According to our research, there are no definitive guidelines for management of congenital bronchial atresia in pediatric patients. Relevant to our case, Zarfati et al. proposed that conservative management appeared safe, and surgery should be reserved for patients with symptomatic or complicated circumstances.⁶⁾ We determined that pulmonary arterial hypertension (Nice classification, group 1) was one of the mechanisms of pulmonary hypertension in our patient. We applied use of pulmonary vasodilators partly because the oxygen load test indicated a reactive feature.
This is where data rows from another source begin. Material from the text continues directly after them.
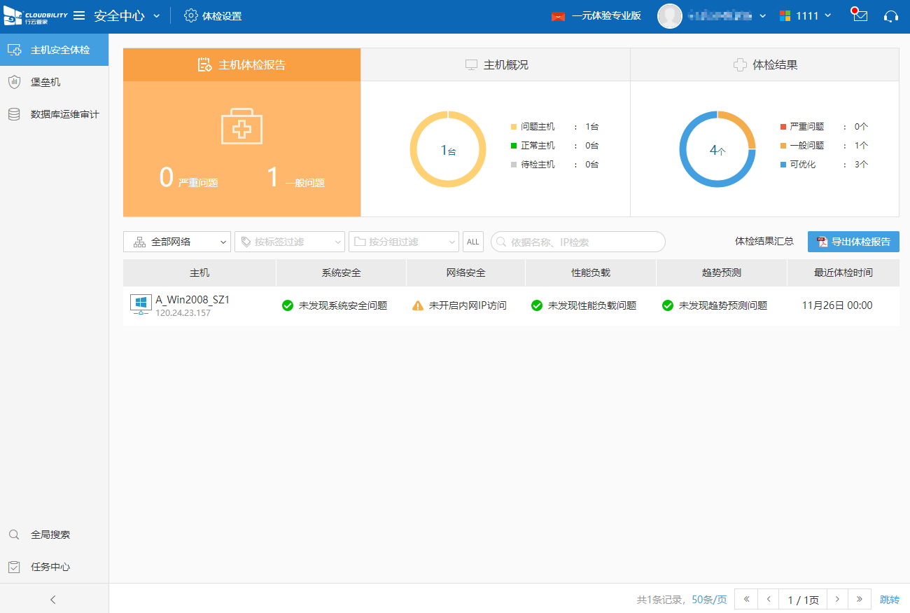Open 数据库运维审计 in sidebar

point(64,114)
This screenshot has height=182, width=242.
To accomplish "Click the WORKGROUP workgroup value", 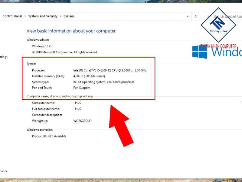I will click(82, 121).
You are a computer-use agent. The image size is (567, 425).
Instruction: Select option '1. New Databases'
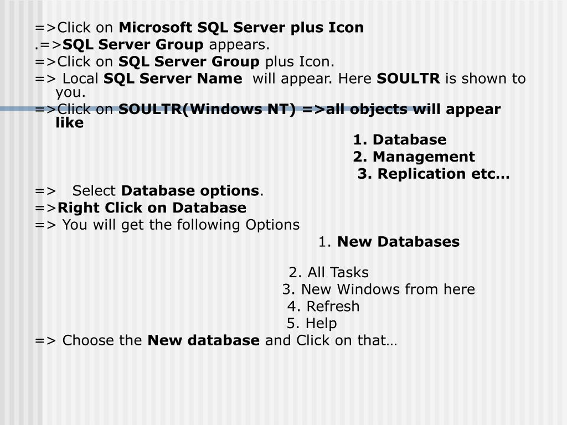(x=389, y=242)
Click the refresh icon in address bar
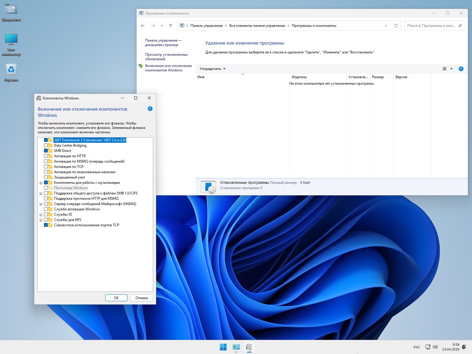Viewport: 472px width, 354px height. (x=396, y=26)
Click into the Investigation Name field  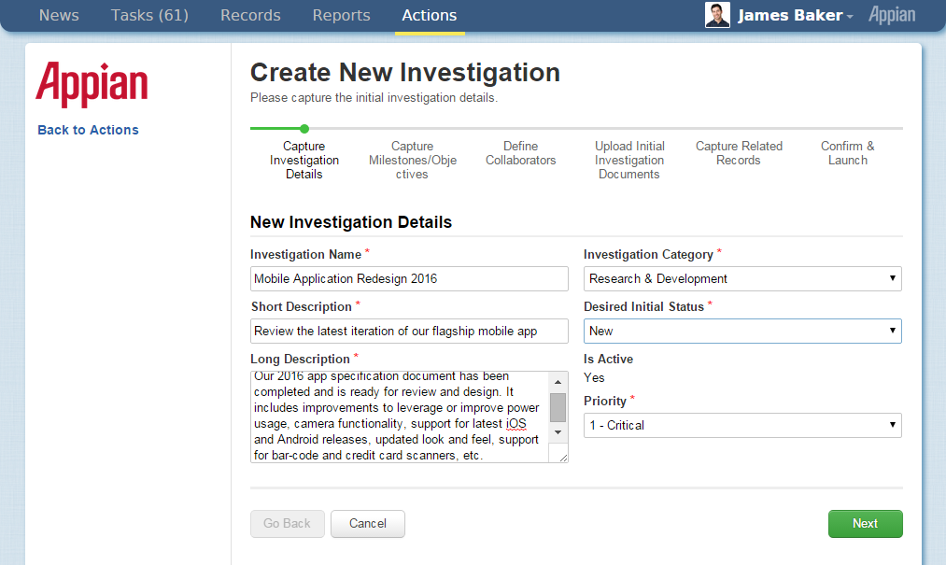[x=409, y=278]
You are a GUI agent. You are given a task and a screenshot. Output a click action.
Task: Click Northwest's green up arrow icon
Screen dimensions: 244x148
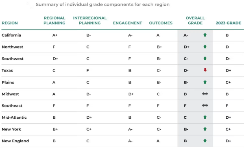(205, 46)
In reality, pulmonary vasodilators were partially effective in this case. Still, surgical resection was indicated because we contemplated that compression onto the normal regions of the lungs by emphysema was one of the significant causes of pulmonary hypertension. After several years of follow-up, this patient’s pulmonary arterial pressure showed a trend of a decrease by continuing intake of two pulmonary vasodilators. The mechanism of pulmonary hypertension remains unclear in this patient. Systemic growth could have been a factor to improve pulmonary hypertension. Although pulmonary vasodilators was seemingly effective, the primary mechanism of pulmonary hypertension might have been hypoplasia of the pulmonary vasculature or the lungs themself in this particular child.

In this report, we described a case of an infant with congenital bronchial atresia who presented with pulmonary hypertension in early childhood. Lobectomy was ineffective, and pulmonary vasodilators were only partially effective. Pulmonary hypertension gradually improved as the patient grew. Careful follow-up is necessary.